Tuesday, March 14, 2017

Market forces


The three pre-eminent forms of investment are real estate, treasury bonds, and company shares. The price of real estate varies according to the rent it can obtain. And rent in turn depends on the supply and demand for housing or, in the case of farming and mining, on what the land can produce. Treasury bonds have a nominal price and a rate of interest printed on them. Someone buying a bond above its nominal price gets a lower rate of interest, and someone buying it below its nominal price gets a higher rate of interest. Company shares are fractional ownerships that receive corresponding parts of the profits. Here, both share prices and profits fluctuate.

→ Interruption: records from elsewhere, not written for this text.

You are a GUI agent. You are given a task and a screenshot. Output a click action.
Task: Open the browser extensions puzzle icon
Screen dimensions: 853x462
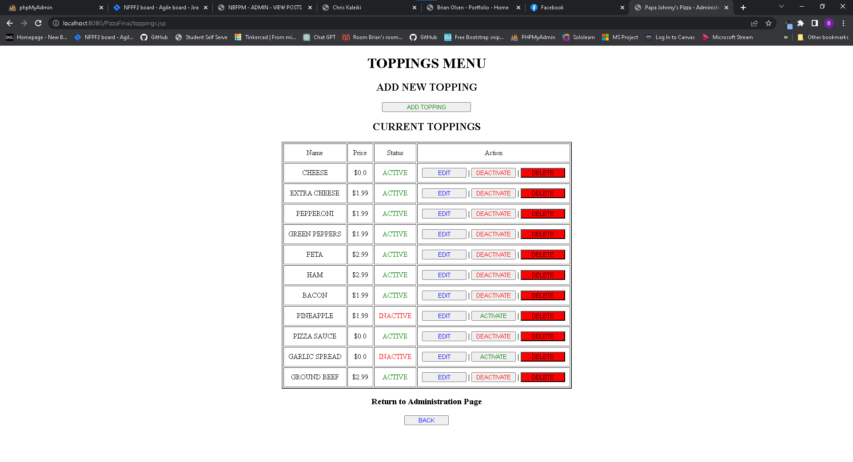pos(801,23)
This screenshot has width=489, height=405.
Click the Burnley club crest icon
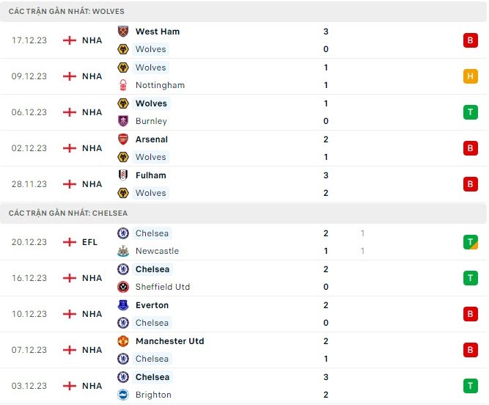(x=122, y=121)
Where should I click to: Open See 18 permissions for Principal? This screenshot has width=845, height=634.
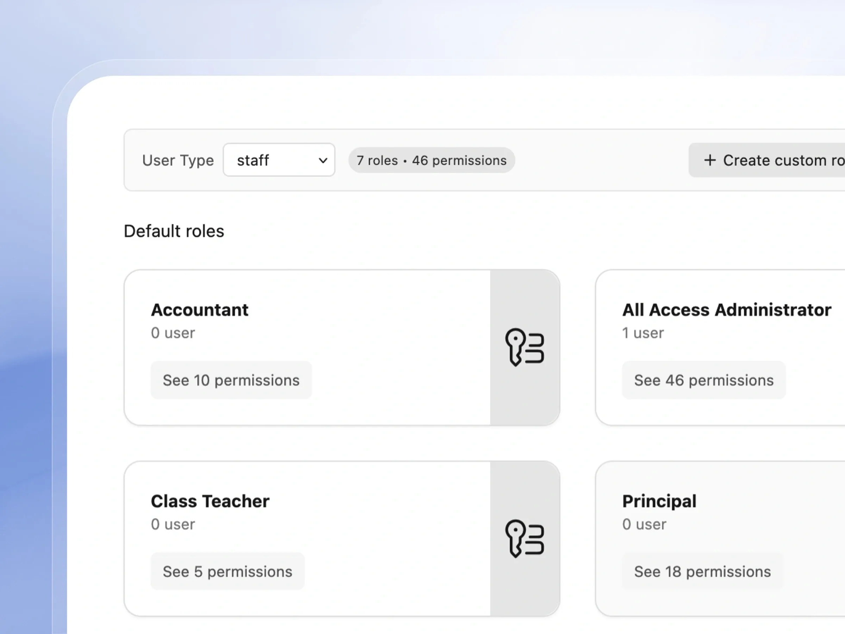[703, 571]
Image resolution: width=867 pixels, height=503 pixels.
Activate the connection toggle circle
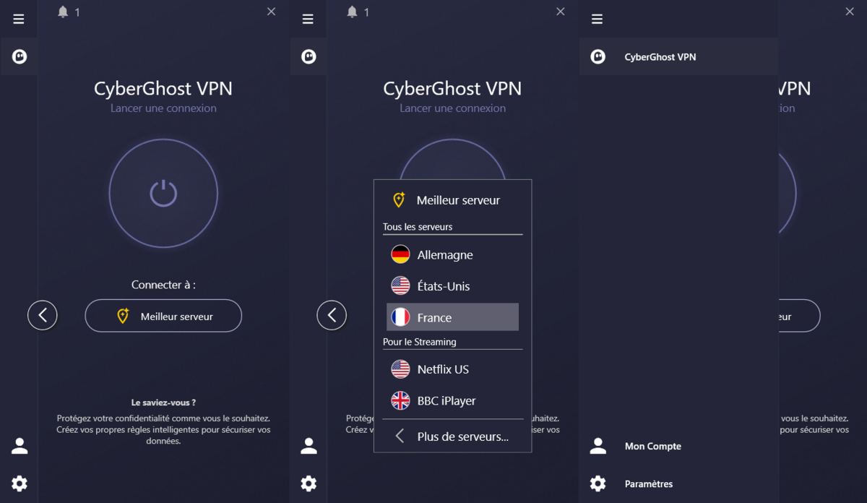(x=163, y=193)
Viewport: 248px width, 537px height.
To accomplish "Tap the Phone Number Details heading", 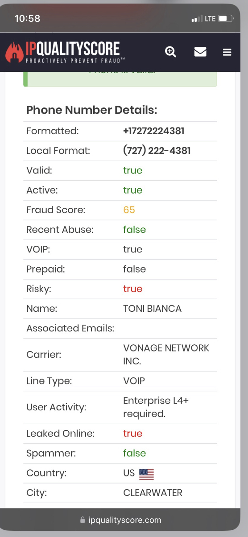I will [92, 110].
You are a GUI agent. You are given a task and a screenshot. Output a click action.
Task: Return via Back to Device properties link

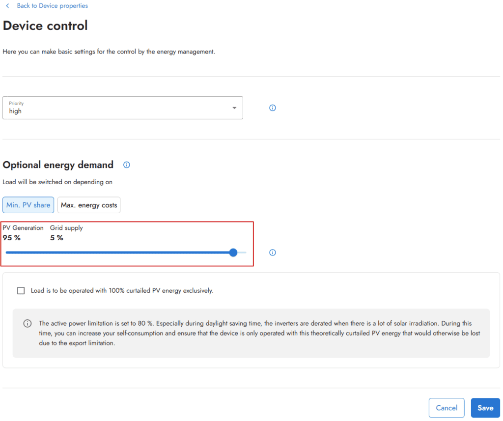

Investments can move around, especially in bonds and shares that are easily and quickly bought and sold. Investments move in search of the best return and, by pushing up or lowering prices, this mobility tends to level the returns on different investments. However, bonds bring a fixed return that only varies as a proportion of the price they have been bought, whereas the price of shares and their dividends can increase or shrink. Investments in shares are more risky than investments in bonds, this means buyers expect a higher return and may get a lower one. Bonds pay what is written on them, X% of Y. Shares pay a fraction of profits, but profits can sink to zero and below.

Investments are speculative because prices go up and down, and speculation can create bubbles when prices outstrip returns. The real estate collapse ten years ago concentrated investments on bonds and shares, which have swollen considerably since then. Bond prices were bloated artificially by central banks, intent on lowering interest rates. They bought up existing bonds at inflated prices, and reduced the discount rate to almost nothing. This meant that new bonds could be emitted at the same very low rates. When the return on bonds is barely above inflation, the last resort is shares. So share prices have risen, and risen, and risen again. And, as potential dividends are more than twice the interest paid on treasury bonds, there is room for more rises. Unless or until interest rates go up, either because central banks decide to increase their discount rates, or because of a slackening demand on the bond market (see China and S. Arabia). A rise in the rate of interest means an automatic fall in the price of existing bonds, and a knock-on drop in the price of shares, which is why central banks are so hesitant, and why the market may decide for them.